ダナンは自分の荷物とお土産を持ち、自宅へ戻っていった。ユノはたくさんの薬や薬草、その種を大事に抱え、エオロに続いて家の方角へ足を向けた。ユピトは、荷物だけを持ってカンテと一緒にヤラィたちと同じ方角へ歩いて行く。
二人が振り向いたのは、同時だった。
夕日を浴びて、ユピトの金色の瞳が不思議な輝きを放っている。ユノはそれを恐ろしいとは思わなかった。やはり何度見ても、ユノにとってユピトの金色の目は美しいものだった。
ユノは片手を上げ、「また明日」と手を振った。
「お手伝いが終わったら、広場で会おうね」
「いいのか?」
ユピトは両手でぎゅうと荷物を抱き、ユノに自分と遊んでいいのかと尋ねた。
自分と遊ぶのが怖くないのかと尋ねた。
自分がユノと遊びたいと思っていていいのかと、尋ねた。
ユノはうなずいた。
「ユピトはわたしの恩人で、大事な友達だもん」
金色の目がキラッと光ったのは、涙のせいだった。ユピトの片手が上げられ、ぶんぶんと振られる。ユノも力強く手を振った。
カンテがユピトを呼ぶ。ユピトはカンテを追いかけながら手を振り続けた。
ユノもエオロに呼ばれ家路を歩きながら、振り向きながら歩くせいで転びそうになりながら、手を振り続けた。
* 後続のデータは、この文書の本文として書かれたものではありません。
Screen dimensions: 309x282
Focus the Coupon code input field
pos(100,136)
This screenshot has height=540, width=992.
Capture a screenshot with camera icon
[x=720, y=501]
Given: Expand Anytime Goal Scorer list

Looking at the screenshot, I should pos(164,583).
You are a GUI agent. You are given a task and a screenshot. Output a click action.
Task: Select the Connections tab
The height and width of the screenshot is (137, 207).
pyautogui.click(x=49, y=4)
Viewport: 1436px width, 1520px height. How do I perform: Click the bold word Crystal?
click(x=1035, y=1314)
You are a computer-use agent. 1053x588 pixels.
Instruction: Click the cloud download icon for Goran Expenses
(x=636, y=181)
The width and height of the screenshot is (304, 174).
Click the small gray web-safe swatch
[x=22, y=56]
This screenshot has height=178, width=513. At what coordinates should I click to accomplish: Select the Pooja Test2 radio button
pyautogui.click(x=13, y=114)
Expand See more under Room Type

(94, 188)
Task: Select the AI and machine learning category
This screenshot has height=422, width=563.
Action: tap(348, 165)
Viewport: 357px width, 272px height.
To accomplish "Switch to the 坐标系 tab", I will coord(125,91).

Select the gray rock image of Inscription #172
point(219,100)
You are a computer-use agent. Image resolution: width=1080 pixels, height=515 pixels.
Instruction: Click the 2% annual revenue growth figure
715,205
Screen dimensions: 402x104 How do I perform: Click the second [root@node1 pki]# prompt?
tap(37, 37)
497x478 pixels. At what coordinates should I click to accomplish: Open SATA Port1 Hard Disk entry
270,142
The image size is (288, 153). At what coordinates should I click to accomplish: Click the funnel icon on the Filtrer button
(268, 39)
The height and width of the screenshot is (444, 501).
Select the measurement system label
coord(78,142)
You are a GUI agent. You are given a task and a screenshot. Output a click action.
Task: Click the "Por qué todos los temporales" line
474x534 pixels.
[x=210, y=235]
ユピトが見えなくなると、エオロが物言いたげにユノを呼んだ。しかし、ユノの榛色の目で見つめられると結局、何も言わなかった。
「怪我だけはしないようにね」
それだけ言って、ユノの栗色の髪をわしゃわしゃと撫でた。父の大きな手で撫でられ、ユノはくすぐったそうに笑い声を上げた。